When I first started this blog, I was feeling enthusiastic and frightened at the same time. I wanted to lose 40 pounds and I figured I could do it in six months, if I made a concentrated effort. I was excited about the accountability a blog would give me and about putting my efforts out in front of the world. I was six months out from my 50th birthday and afraid of getting older. I wanted to make a major life change in a very short time. I knew I could come up with 40 bad habits I needed to give up and I figured I’d throw that in there, too. I would drop 40 bad habits and 40 pounds before I turned 50. No problem!
Not so fast.
Right after I started this effort, I injured myself doing P90. Basically, I got a major pain in the ass, literally. My piriformis muscle decided to act up and I ended up in the ER twice, on some pretty heavy pain meds and muscle relaxants for three months, and unable to exercise, or even focus my thoughts very well. I’ve since recovered to about 85%. I’m grateful that it wasn’t a permanent injury and I can now go back to working out, though I must do it slowly and carefully.
Sure, I’ve made some positive changes. I’ve changed some habits – I drink more water and cleaned off the kitchen counter that’s been covered with paper for at least a year. I’m more organized with my tasks. I have more self-love and less self-loathing. I’ve lost 3 pounds. (Nowhere near the 40 I’d hoped to lose, though I’m not giving up. I just know that it will take me longer than six weeks to do.)

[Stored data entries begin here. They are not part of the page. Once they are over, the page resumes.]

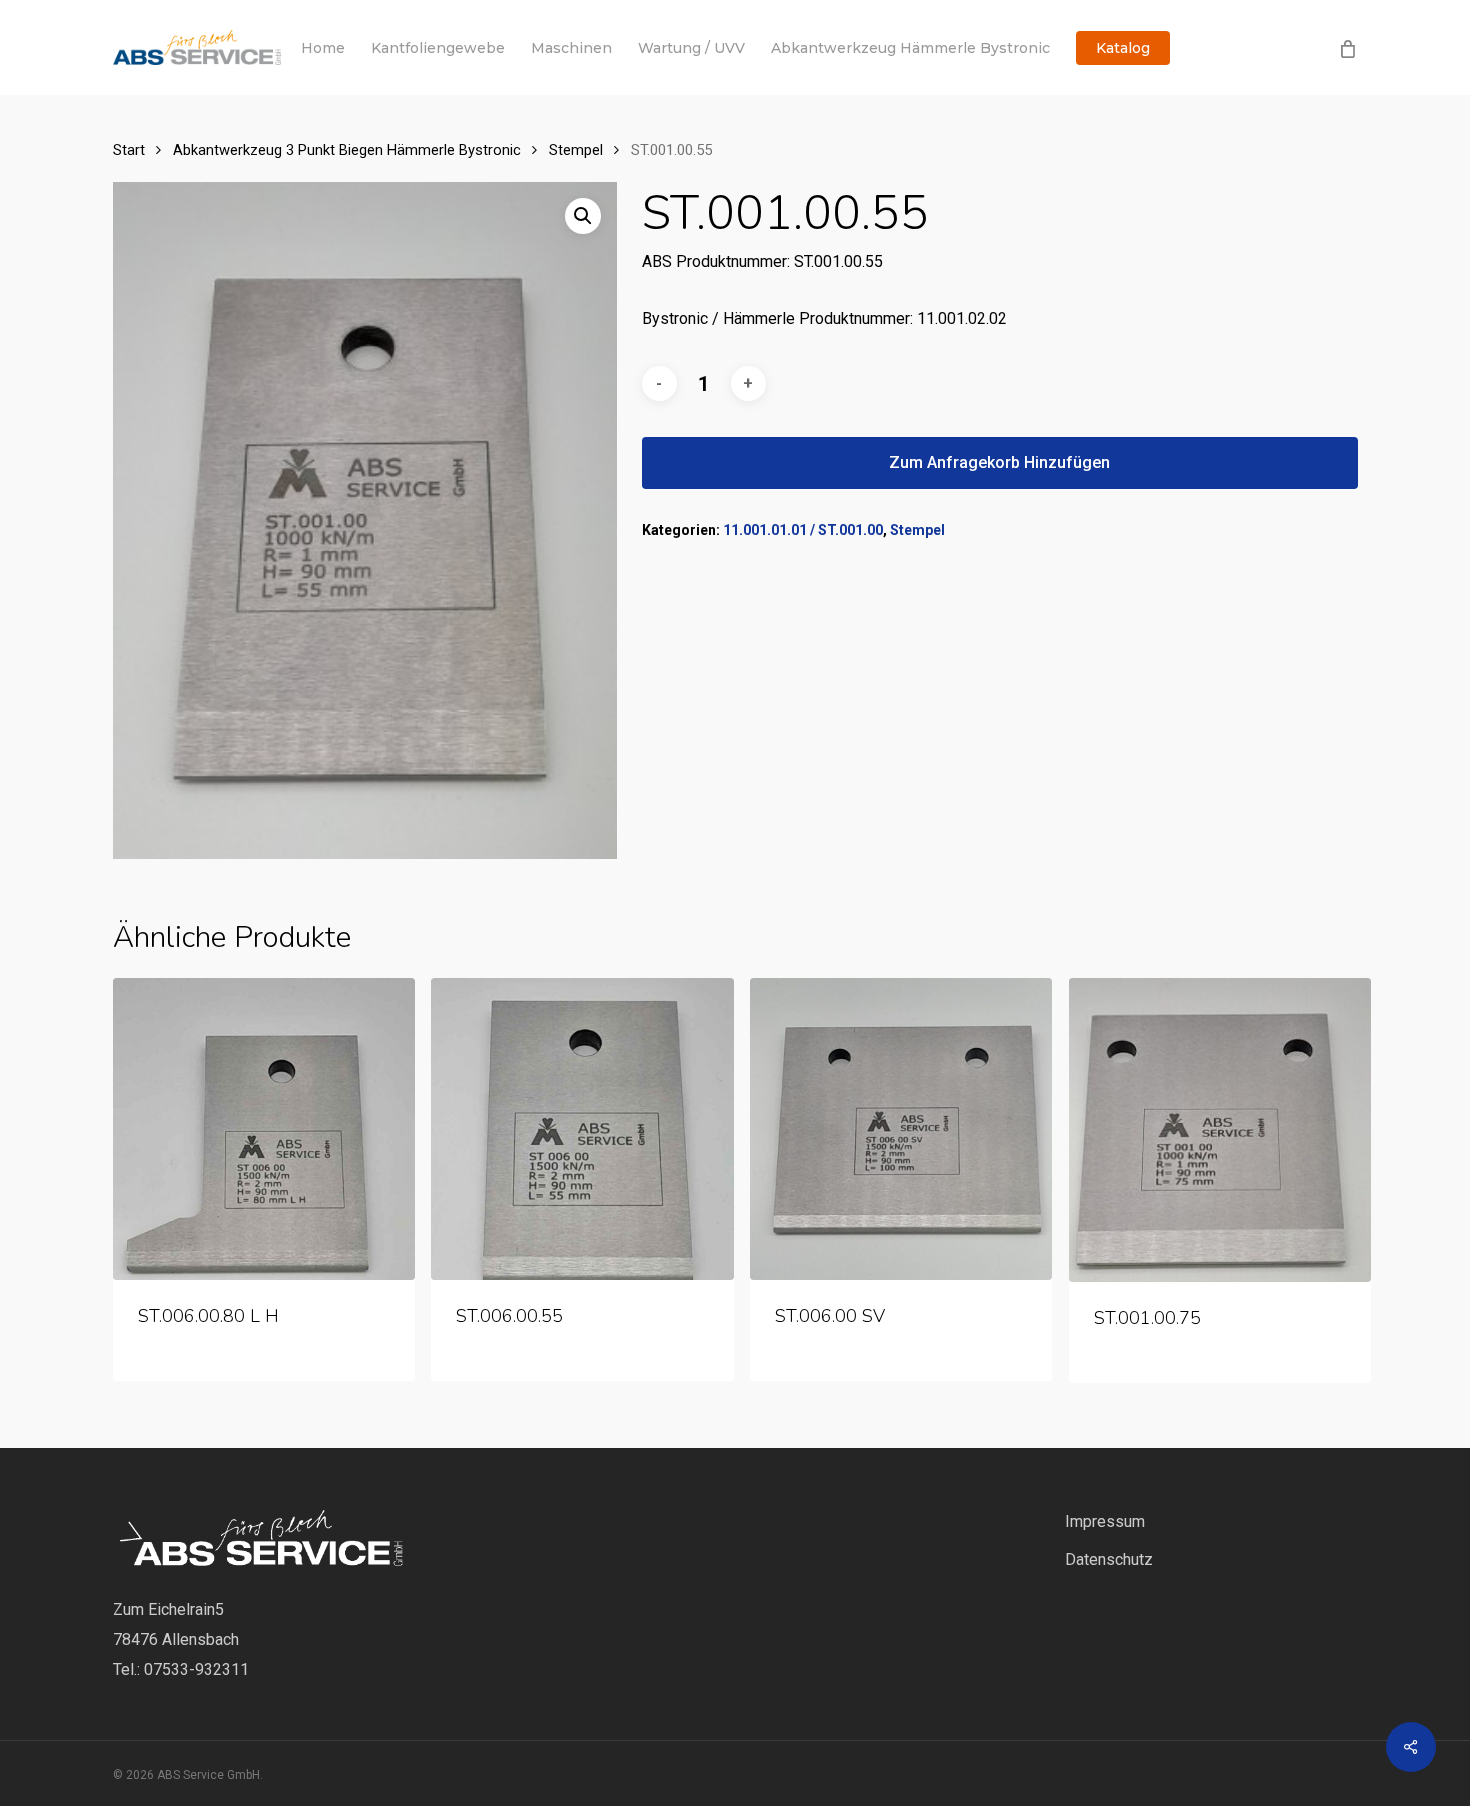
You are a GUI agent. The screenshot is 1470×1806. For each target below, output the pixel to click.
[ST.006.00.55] (582, 1129)
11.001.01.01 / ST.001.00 (803, 530)
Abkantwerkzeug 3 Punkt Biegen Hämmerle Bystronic (347, 150)
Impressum (1105, 1521)
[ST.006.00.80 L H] (264, 1129)
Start (129, 150)
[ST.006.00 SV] (901, 1129)
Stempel (576, 150)
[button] (583, 216)
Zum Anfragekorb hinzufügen (999, 462)
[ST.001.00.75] (1220, 1130)
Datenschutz (1109, 1559)
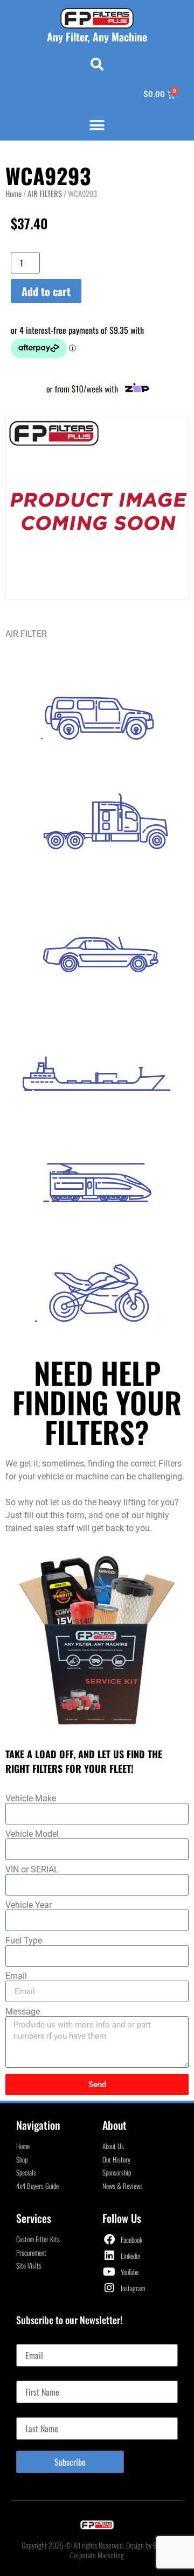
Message (22, 2012)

I turn 50 in three days and I’m here to tell you that – in my dropping 40 effort, as I originally envisioned it – I failed. Brilliantly! So, I’m starting over.
I’m going to refocus this blog and my future efforts to be more realistic. Moving forward, I’m going to put my effort toward dropping those 40 pounds and those 40 bad habits, as I let go of my 40s. As I practice becoming comfortable with my age. As I reach for, and achieve, the goals I’ve set for myself. And I will keep failing, as needed, until I get there.